#### [SOURCE EXTRACT]
Some extra points I wanted to write something about when I wrote but didn’t finish this. Comments from now in square brackets.
Why are academics not involved in the cleaners’ campaigns?
[Like seriously, of all of the people in the university, from students to manual labourers, from admin staff, to professors, to managers, academics are by far the hardest to get to come out on a protest for wages for the worst paid outsourced staff. Perhaps this is a real, material reflection on attitudes to the division of labour. Let’s change this.]
The distinction of productive/unproductive labour
[Obviously this is a facile distinction: under capitalism production is organised irrationally. It isn’t divided into neat piles of jobs where some are productive and some are unproductive. And furthermore, the assumption that the cognitions of one’s needs isn’t subject to ideology (the assumption necessary for the distinction between productive/unproductive to be recognised) is just naïve. But worse than this, the question ought to be “productive of what?” In a sense the question can be answered simply in the present order. Productive work is work that produces profits and guarantees future profits: i.e. productive work is work that produces (and reproduces) society in toto in its present form. If it doesn’t do that it is labelled unproductive. To see anything positive about this is perverse. The question ought to be, how can we produce (or non-produce) a society that is free, and how does that relate to work?]
The notion of the interest of the minority as opposed to the autonomous interests of capital
[In the world that Graeber presents us, interests are tied strangely to people. We work because it is in someone’s interest for us to. This is of course true to an extent: one does work for the possibility of the bourgeoisie to accrue profit. But the interest is there limited to an interest in profit. One doesn’t do work because some bourgeois wants one too for any other reason. Indeed, this limitation on interest is more precisely the question of objectivity in contemporary society. And interests are driven, through this objectivity, as much by impersonal forces, by impersonal interests of capital as such, as by the desires of specific individuals. The reason for making this clear is that it changes what is demanded in the transformation of society. We shouldn’t just want to be managed by people who have better, truly human interests because those people’s desires will still be mediated by the objectivity of society. Instead one must address both the objects and subjects with transformation.]
A FRAGMENT BY MAX HORKHEIMER
The Pleasure Taken in Work: If I know that someone likes or dislikes working, I don’t know anything about him. A stenographer who enthusiastically spends ten hours taking down business letters that are of no concern to her, a bookkeeper or an assembly line worker, is not a congenial individual if he does his work because he enjoys it and not for less obvious reasons. An intellectual or someone who is independent and can change around belongs to the elect. There are times when entrepreneurs spend longer hours in their offices than the greater number of their employees. This happens during particularly taxing periods, as when profits are calculated, for example. Then the boss will say: “the employees don’t enjoy their work. I can’t understand it. I could work all night long without getting tired.” As regards the entrepreneur, this attitude holds not only during exceptional periods but really all year long. The employees know what their bosses are talking about.

[Pixel coordinate grounding data]

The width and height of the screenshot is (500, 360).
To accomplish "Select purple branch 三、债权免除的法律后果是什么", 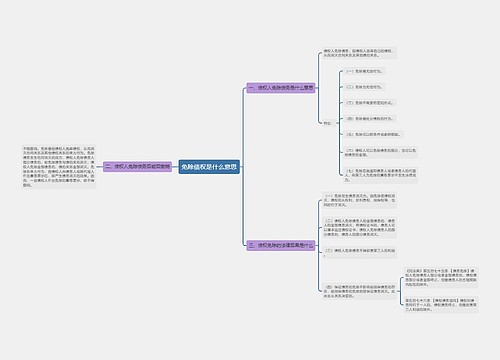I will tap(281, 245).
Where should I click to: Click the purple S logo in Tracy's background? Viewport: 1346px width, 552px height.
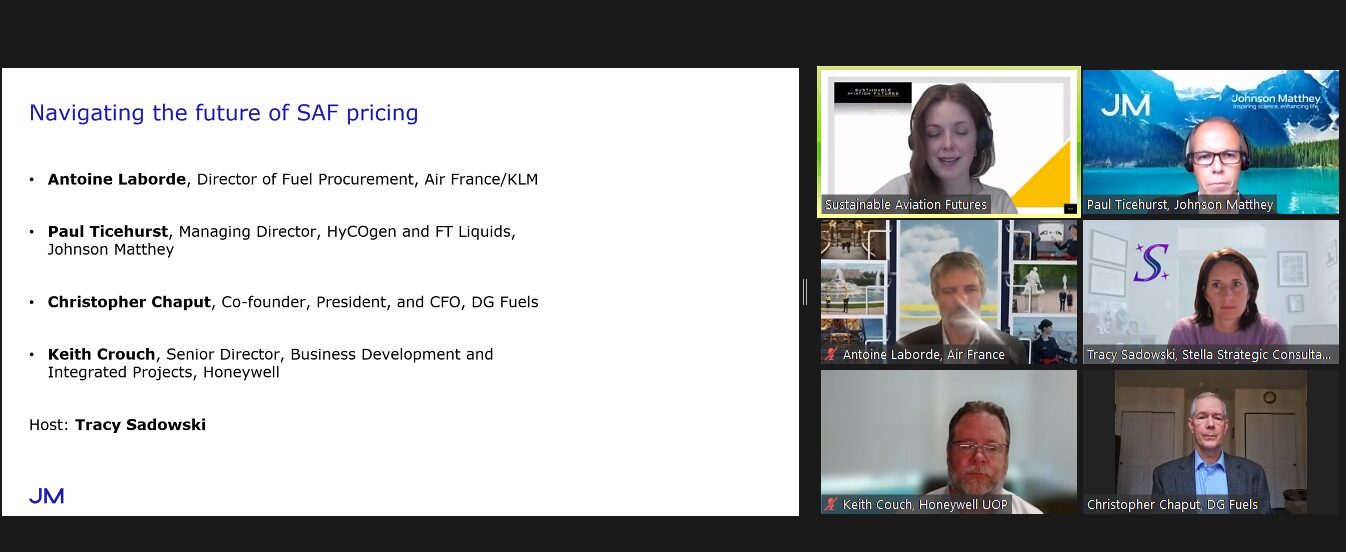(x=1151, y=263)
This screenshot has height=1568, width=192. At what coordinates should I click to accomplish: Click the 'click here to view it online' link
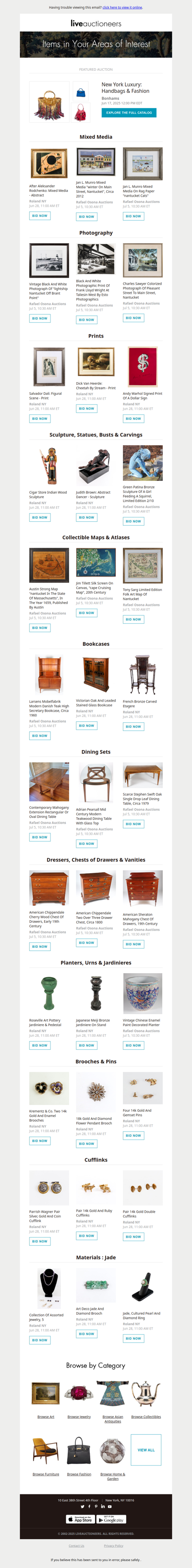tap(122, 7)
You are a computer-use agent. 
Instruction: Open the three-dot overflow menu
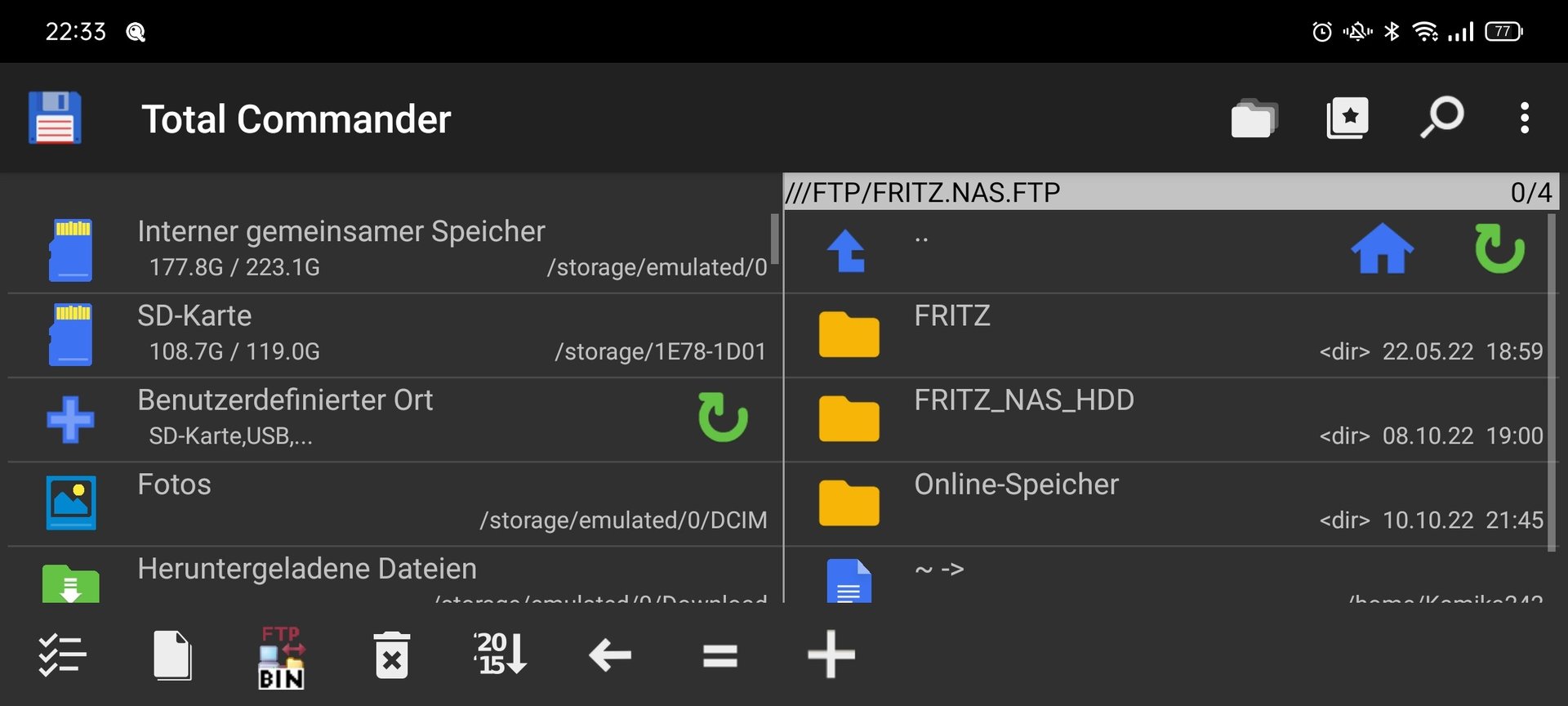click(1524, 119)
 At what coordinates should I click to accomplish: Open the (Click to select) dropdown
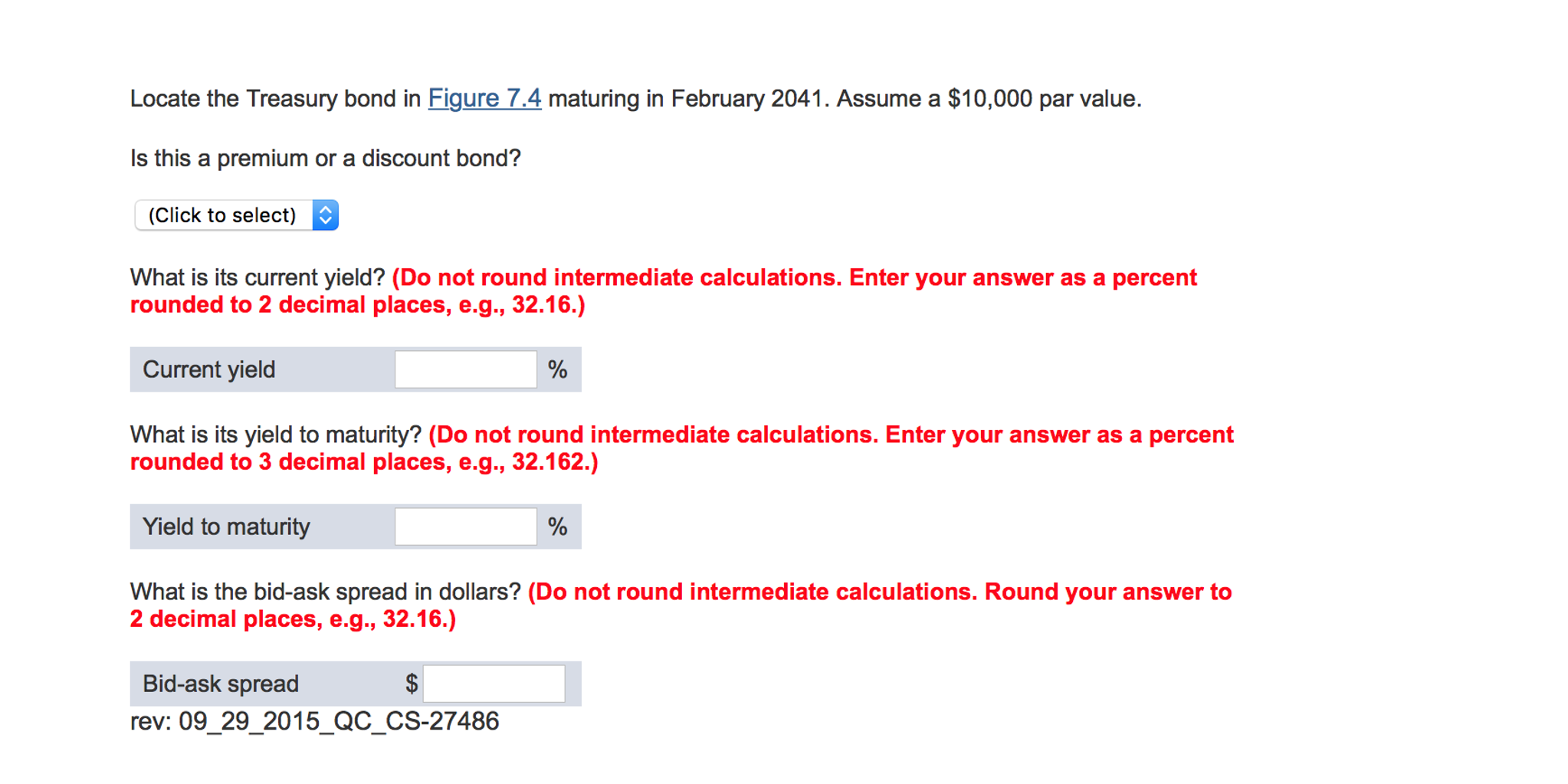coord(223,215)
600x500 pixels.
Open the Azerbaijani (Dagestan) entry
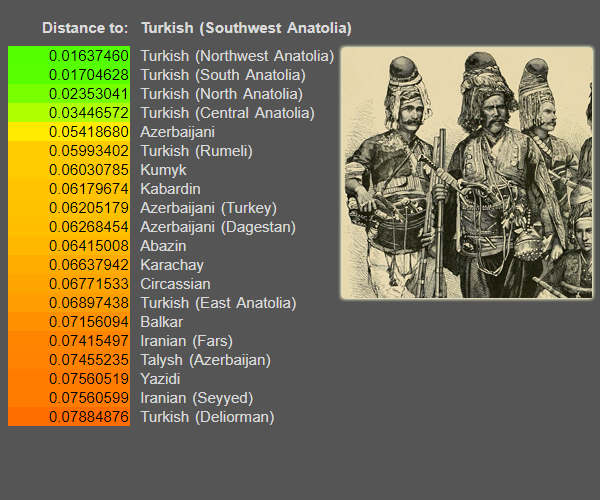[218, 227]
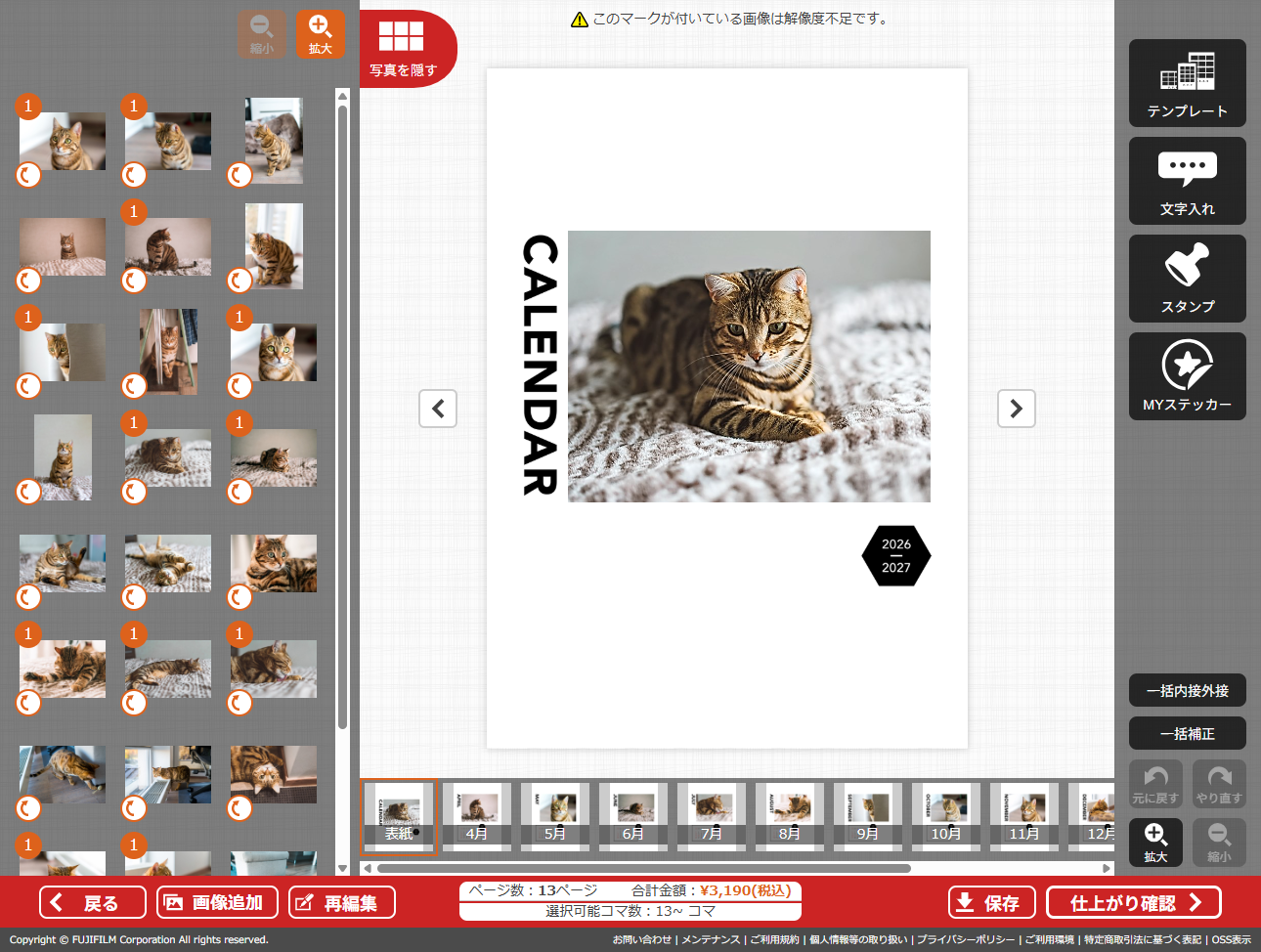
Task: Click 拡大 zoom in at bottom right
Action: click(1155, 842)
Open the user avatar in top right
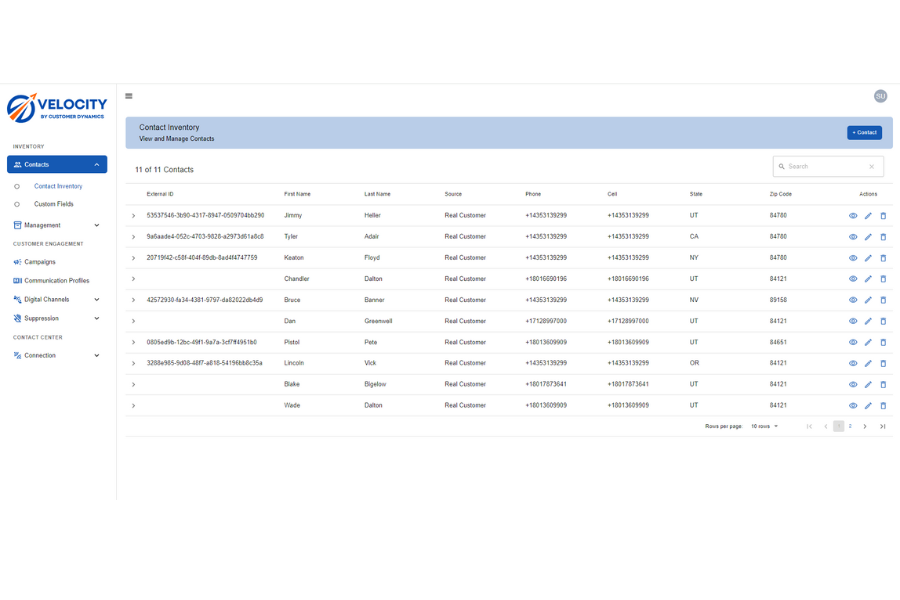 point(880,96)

#### [REQUIREMENT]
According to the notes on academics and the cleaners' campaigns, which group within the university is the hardest to get to come out on a protest for wages for the worst paid outsourced staff? These rows have no connection to the text.

#### [THE ANSWER]
Academics.